As the president ambled over from his bedroom on the other end of the second floor, we arranged ourselves around the parlor's coffee table. We didn't sit until the president sat; our early pretensions of informality were gone now, overtaken by the task at hand. This would be Commander in Chief Clinton's first military strike.

Before then, our foreign policy had been more a matter of words than deeds. During the campaign, it amounted to little more than a couple of speeches and a series of press releases. But winning the White House added retroactive weight to everything we had said before. Poor Haitians heard that the new American president had promised not to turn them away, so they built hundreds of rickety wooden boats to head for the promised land. Besieged Bosnians heard that he had vowed to bomb the Serbs, and they hunkered down with heightened expectations, waiting for the American cavalry. Promises that were briefly considered and barely noticed during a presidential campaign, we had learned, could set entire worlds in motion, proving again the poet's words: “In dreams begin responsibilities.”

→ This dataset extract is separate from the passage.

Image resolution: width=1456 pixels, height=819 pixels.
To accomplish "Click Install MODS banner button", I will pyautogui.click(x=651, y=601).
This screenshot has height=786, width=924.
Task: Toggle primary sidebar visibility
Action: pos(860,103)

After the election, that lesson was hammered home every day. We had to reverse our Haitian refugee policy, cave on gays in the military, stall on Bosnia, and flip-flop on Iraq. In a pre-inaugural interview with the
Times
devoted largely to expressing support for President Bush's policy of “containing” Iraq, President-elect Clinton had refused to rule out the prospect of a more normal relationship with Saddam Hussein. “I'm a Baptist; I believe in deathbed conversions,” Clinton had said in the familiar surroundings of his Little Rock living room. “If he [Saddam] wants a different relationship with the United States and with the United Nations, all he has to do is change his behavior.”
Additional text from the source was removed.